Desde uma situação aparentemente banal até a instalação de um quadro alarmante de violência que praticamente nos tira o direito de ir e vir, percebo a nossa população mais do que ajustada. O que me assusta é a ideia de falsa normalidade que também acaba sendo instalada. Tudo acaba fazendo parte de um cotidiano medíocre que nos leva à terrível impressão de que tudo está na mais perfeita ordem. É preocupante perceber que somos um povo tão vulnerável a riscos e ao mesmo tempo tão tranqüilos, tão facilmente condicionados e deseducados a reagir.

Enquanto eu viajava daquele jeito, como uma sardinha enlatada, observava a quantidade de pessoas que entravam em cada estação, provavelmente desesperadas para chegarem em suas casas.

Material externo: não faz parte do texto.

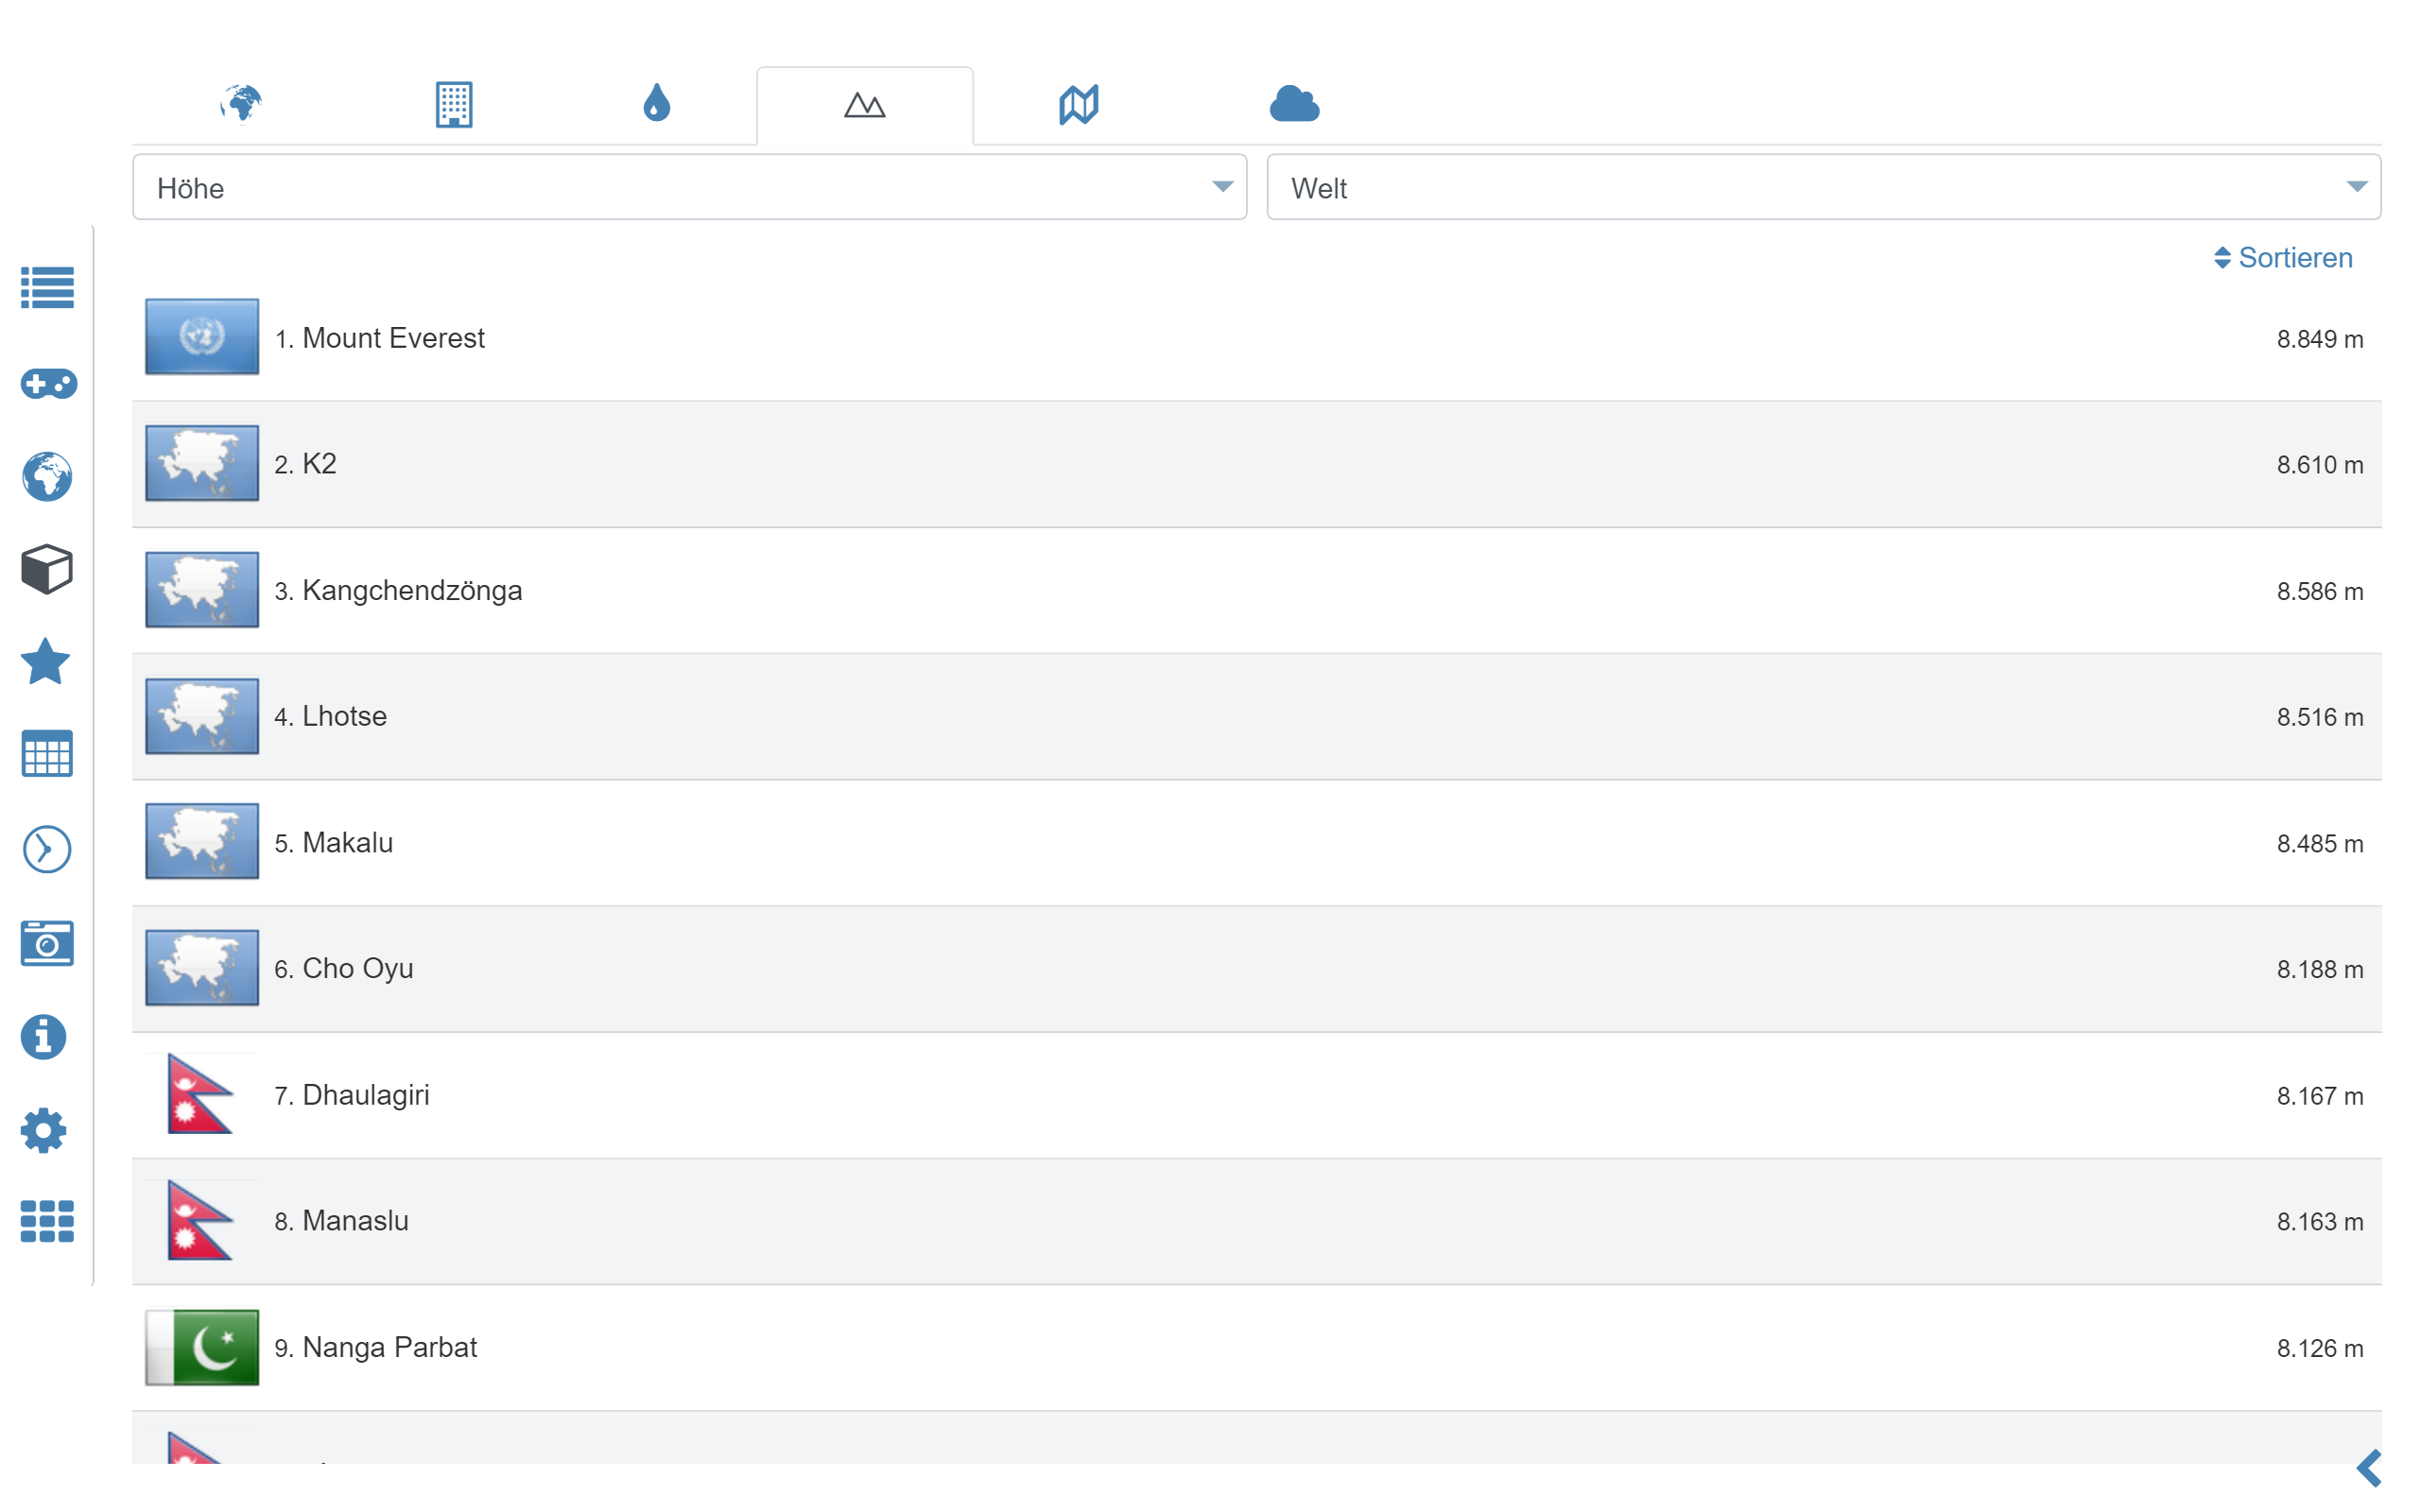This screenshot has height=1512, width=2420.
Task: Click the Sortieren link
Action: [2283, 258]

Elas, sem questionarem, superlotavam mais e mais os trens, e eu pensava no abuso da empresa Metro Rio, que devia faturar horrores às custas de cidadãos exaustos, ansiosos por descansar. Acho mesmo que todos ali deveriam ser indenizados pela exposição, humilhação e riscos de viajar daquele jeito.

Várias empresas copiam este modelo do lucro a partir do sacrifício do consumidor. Podemos constatar uma outra situação indignante nos grandes supermercados. Antigamente, uma pessoa fazia a sua compra de mês e da família. Agora, os supermercados deram um jeito de fazer com que levemos a família inteira e se for necessário até o papagaio. Isso porque, para lucrarem ainda mais, dispensaram há muito tempo todos os empacotadores. E nós, míseros trabalhadores, depois de ralarmos o dia todo, ainda trabalhamos para o supermercado gratuitamente. Depois de gastar horrores , andar quilômetros no interior da loja para escolhermos os produtos, temos que entrar numa fila geralmente extensa e ainda embrulhar tudo o que compramos. Sinto-me uma tola por fazer isso mensalmente. Além de gastar tanto ali, ainda contribuo com a economia do Supermercado e o desemprego de um monte de gente. E ai de mim se eu for lenta nesse processo. Caso eu demore para empacotar minhas compras, o irmão de trás, na mesma situação que eu, é o primeiro a reclamar. Condicionados, escravizados... e nem nos damos conta. Como essas, um monte de outras situações diárias são abusivas e nos levam a desgastes maiores do que os que devíamos ter para um dia que normalmente já tem suas complicações. É possível mudar isso?